Wednesday, April 13, 2005

Pointless Saudi Bashing from the Left

Today on Air America Radio, Randi Rhodes made the "point" that the 19 9/11 hijackers were mostly Saudis. Michael Moore has made the same "point" in his film. My question is ... so what?

The implication seems to be that Bush should have attacked Saudi Arabia instead of Iraq.

First off, I don't think the Left really believes this. Had Bush attacked Saudi Arabia, the Left would be bashing Bush for that. There are many (many, many) good reasons to bash Bush. But the Left does so largely irrespective of any good reasons. They attack Bush largely because he is a Republican. Clinton's wars drew little outrage from the Left.

(Yes, Clinton had more allies in the Balkans, but so did Bush I in the Gulf War; yet the latter was not spared from Leftist criticism).

But more importantly, the hijackers' nationalities are irrelevent because (1) individuals often act independently, and (2) governments often hire foreigners to do their dirty work. Thus, the hijackers may have been acting alone, or on the behest of ... [fill in the government of your choice].

A criminal's nationality is irrelevent to anything. So why do some on the Left keep harping on the hijackers being Saudi? I think because they (rightly) oppose Bush's Iraq War, yet they still feel the need to offer Americans a foreign target, in order to prove that they're pro-national security. Which is silly, but I suppose that's considered politically prudent in a nation gripped with war fever.

Monday, April 11, 2005

Bush's Orwellian Doublespeak on Iran

Heard on the radio news that Iran is angry that the Bush administration is talking about "regime change." Iran points to a treaty signed with the US after the 1979-81 hostage crisis, in which the US promised not to "interfere" in Iran's internal affairs.

The Bush administration responded that it was not "interferring" because its attempts to promote democracy were "nonpartisan" (i.e., not favoring any one party within Iran).

Excuse me? Are the Bush people really that ignorant, or are they merely dishonest? Attempting to force a system of government (even a democracy) onto another country IS interference. By definition.

As Rush used to say, "words have meaning." But almost never for today's "conservatives," it seems.

Friday, April 01, 2005

Who Will Be The Next Pope?

Today, a lot of attention is fixed on The Vatican. It seems that the Papacy of John Paul II is in its final hours.

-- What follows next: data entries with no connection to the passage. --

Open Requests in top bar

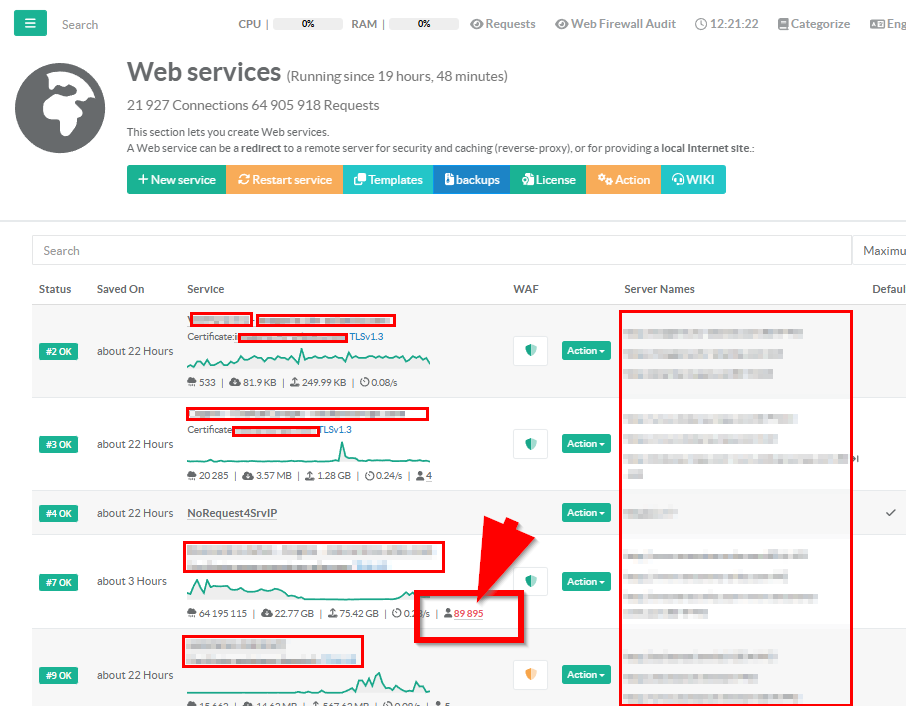(x=503, y=24)
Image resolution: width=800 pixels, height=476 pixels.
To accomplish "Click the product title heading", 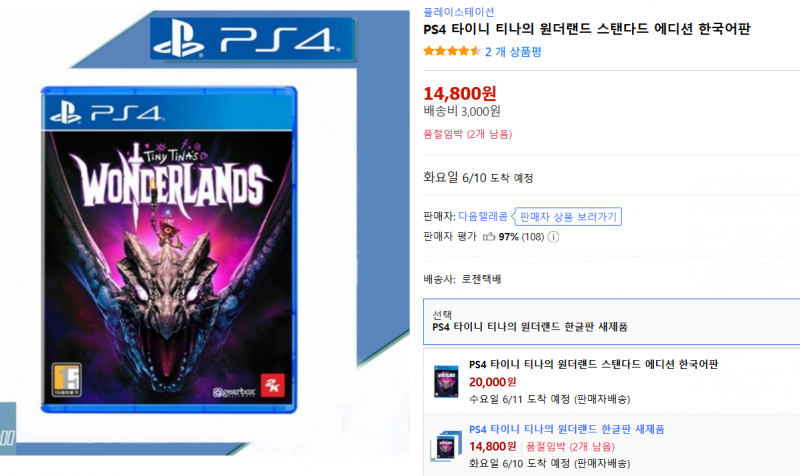I will tap(587, 29).
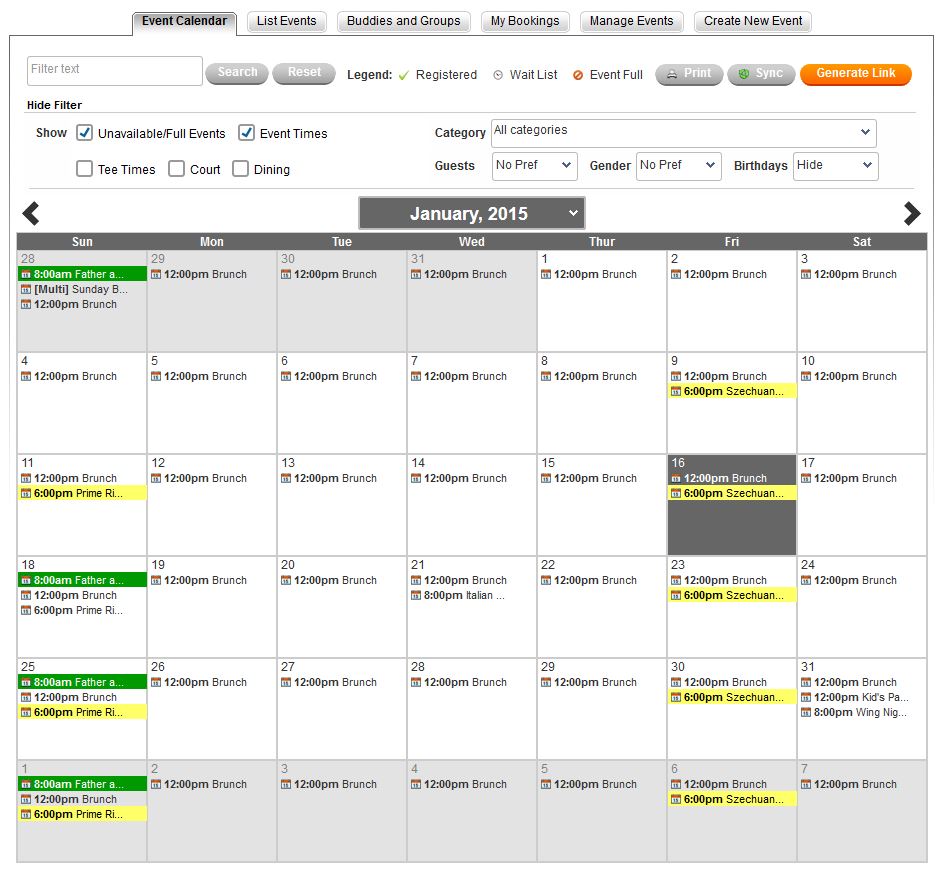Enable the Tee Times checkbox
The image size is (944, 875).
85,169
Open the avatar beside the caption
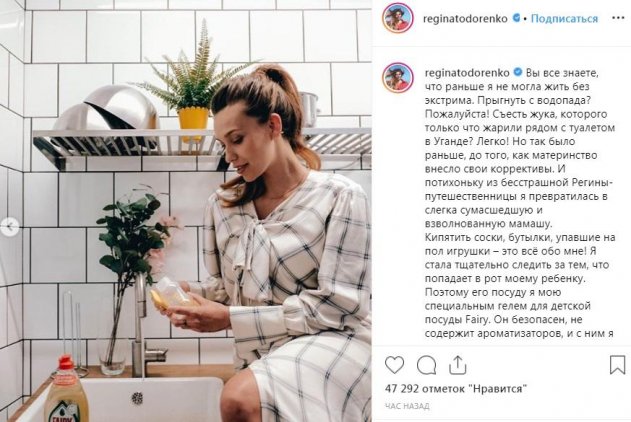 click(x=398, y=78)
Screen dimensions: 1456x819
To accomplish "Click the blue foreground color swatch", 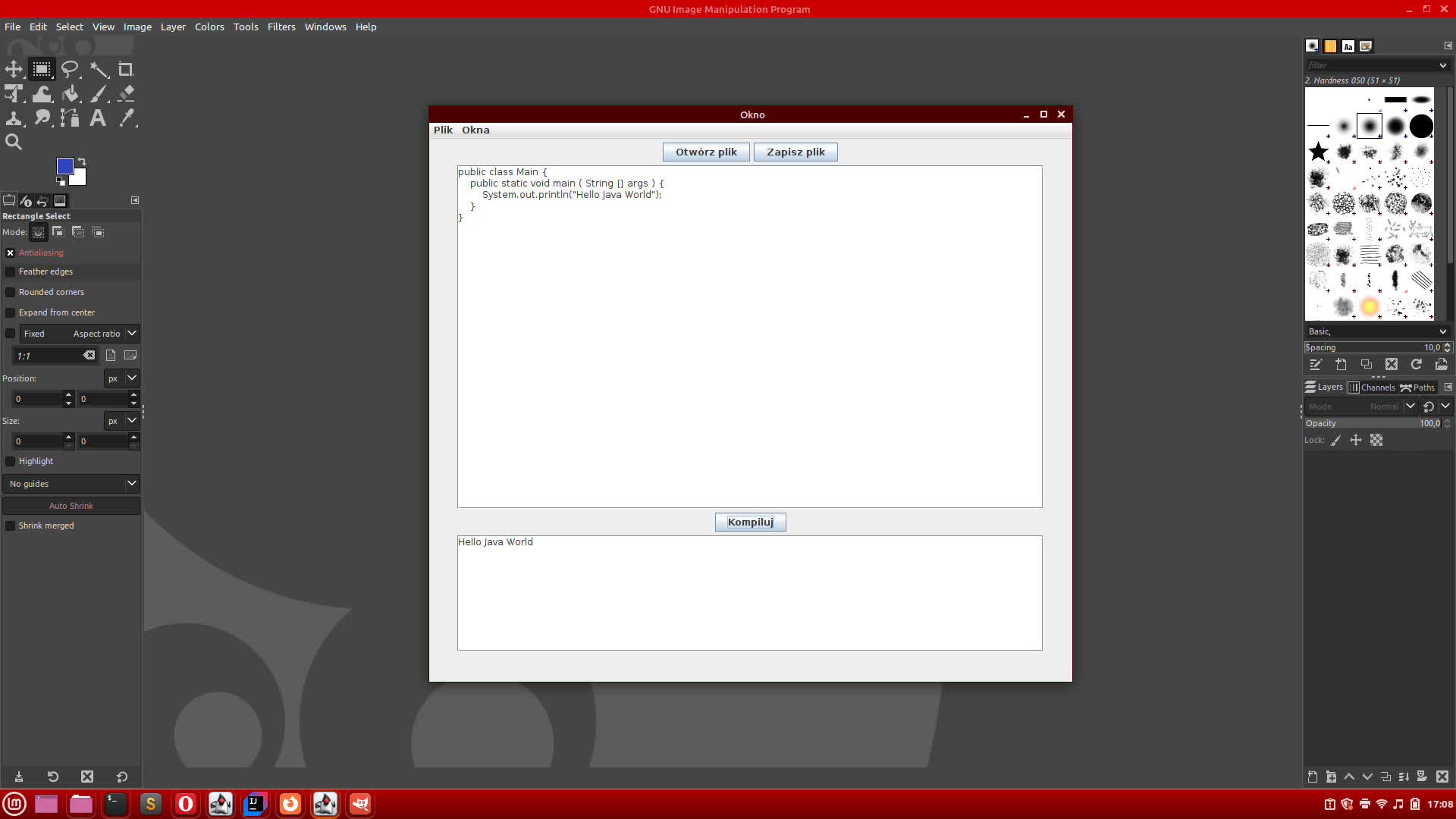I will [64, 166].
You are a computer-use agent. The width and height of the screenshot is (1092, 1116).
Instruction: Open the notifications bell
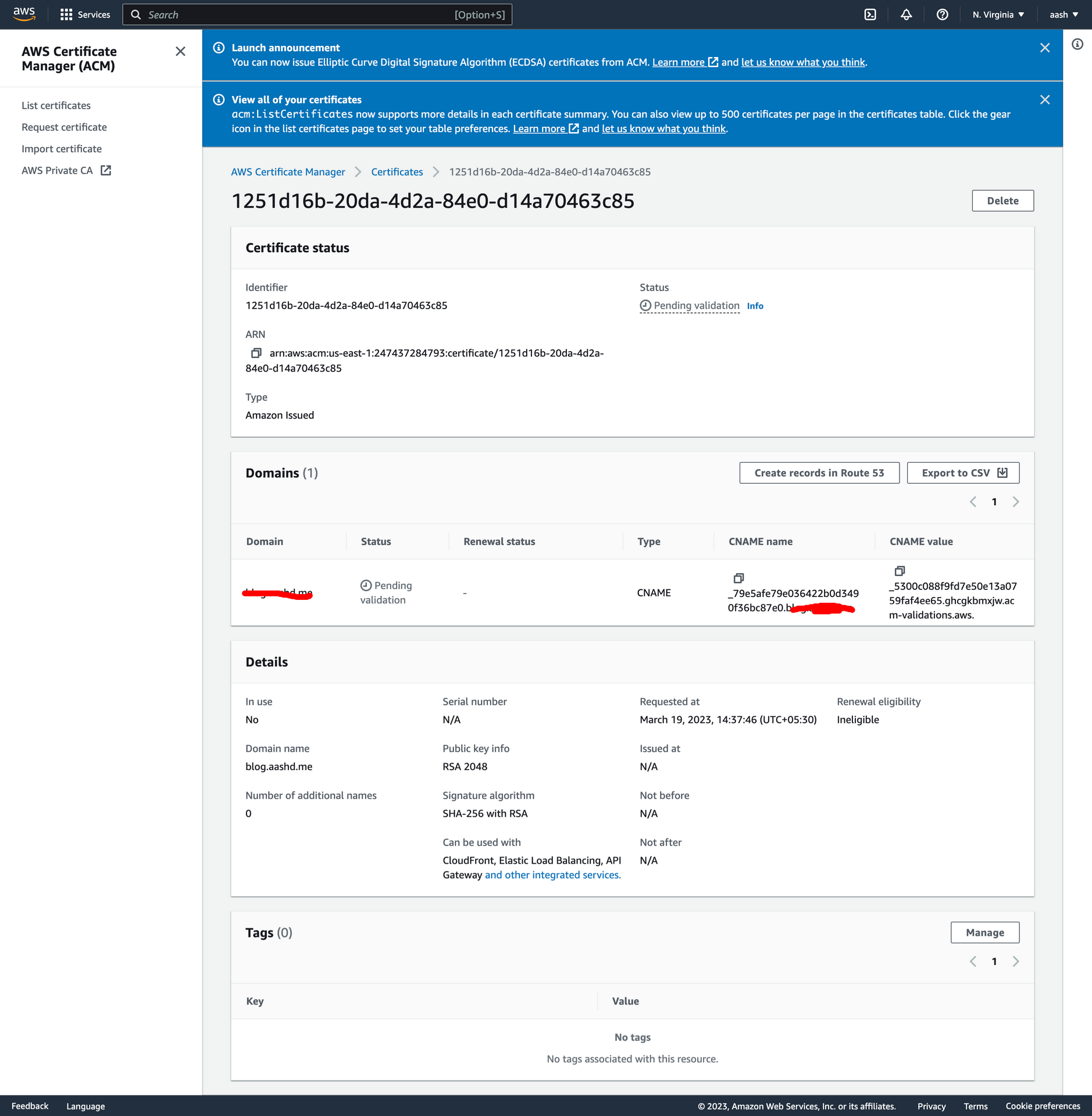tap(906, 15)
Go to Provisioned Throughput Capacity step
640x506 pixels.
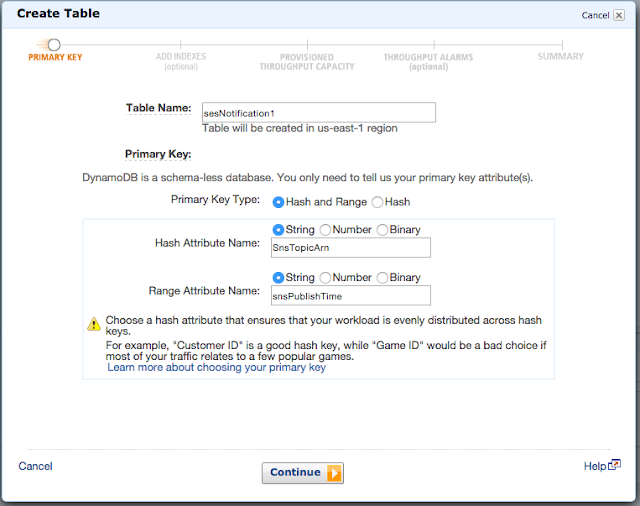click(307, 62)
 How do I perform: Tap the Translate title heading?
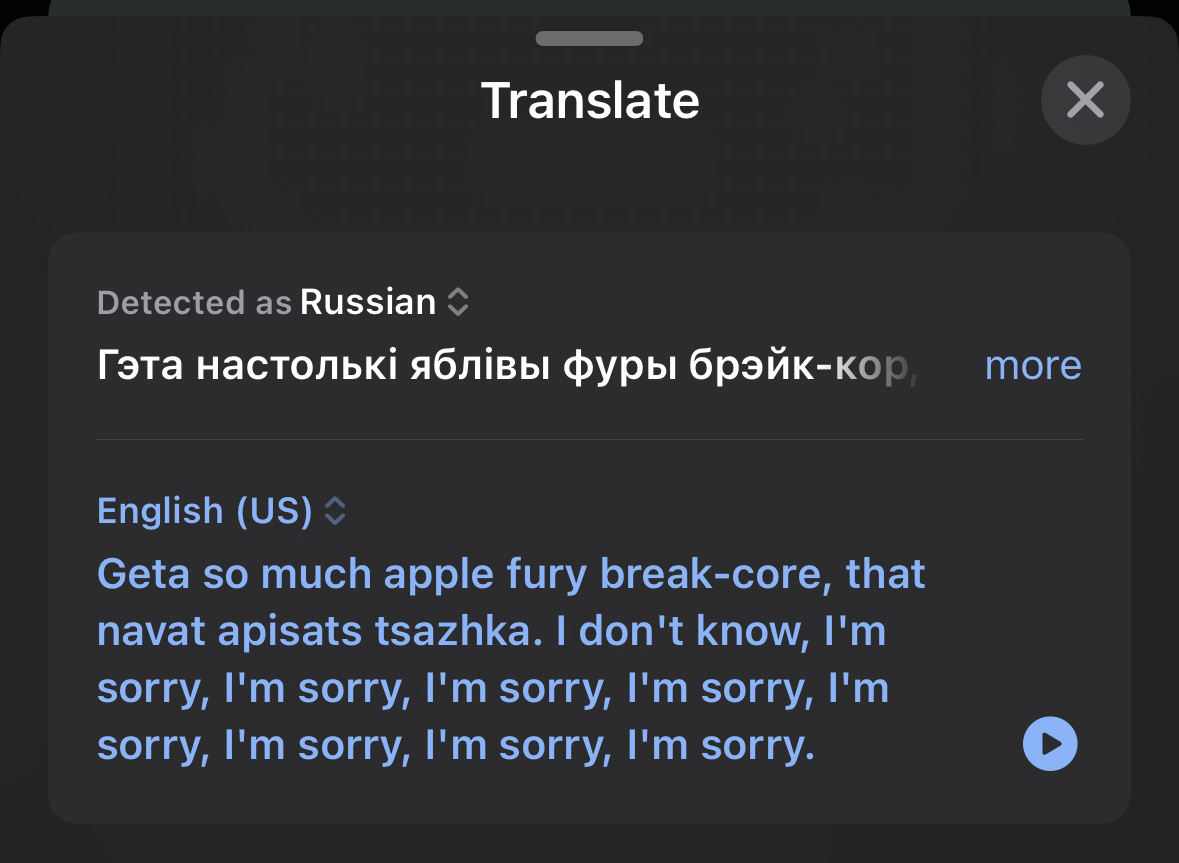[590, 101]
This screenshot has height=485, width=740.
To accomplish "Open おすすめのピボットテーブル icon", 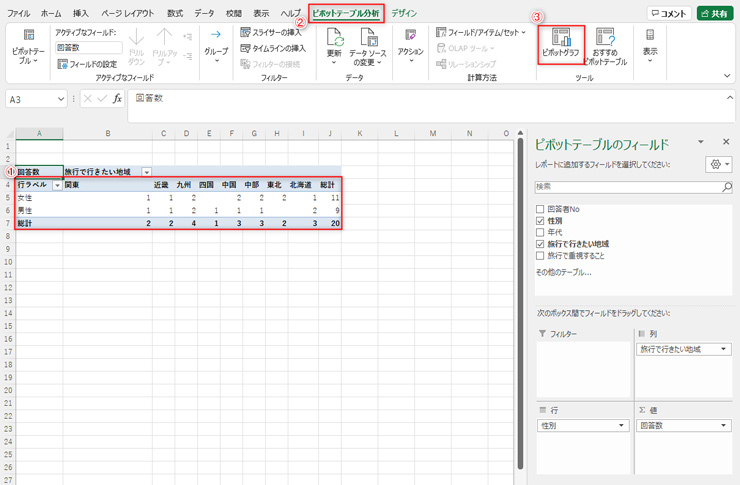I will [604, 46].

I had hoped to present, sometime in the next few months, a program at the Karl Hess Club entitled: "Who Will be the Next Pope? Geopolitical Considerations." That idea as originally conceived is out the window now as the questions will have been rendered moot by the time we could make such a presentation at the club.

The plan was to have someone who could speak with authority on the topic of who the next Holy Father likely would be, what challenges and opportunities would confront him, and possible world political consequences.

The talk was to explore the influence of the Papacy and what policies, foreign and otherwise, might emanate from the Holy See (We could still do a review of current events and their consequnces sometime in the indefinite future).

The next best thing, I thought, and what might be useful right now and in the next few weeks before the conclusion of a Papal Conclave, is a discussion on the above points while they are still in play. You should have about a month to make some educated guesses before the white smoke rises.

So I invite you, with the kind permission of our Blogmeister Tom, to contribute your informed and supported commentary and reasoned analyses in a discussion on the following query: "Who Will be the Next Pope and What are the Likely Geopolitical Consequences?"

You might include a review of the "front runners" among the 117 Cardinals who will decide among them who will succeed JPII in Peter's Seat. Also take a look at the "dark horses" such as Cardinal Ratzinger or a candidate who hails from The New World or The Third World. Consider what would the likely ramifications of a Third World Pope (Eg. from Africa) and what political course Rome might take in the case of each prospect.

Here's a link you might review to get you started:
http://www.time.com/time/magazine/article/0,9171,1101050110-1013211,00.html?promoid=rss_top

Sign in and get to work! Thanks for Blogging us!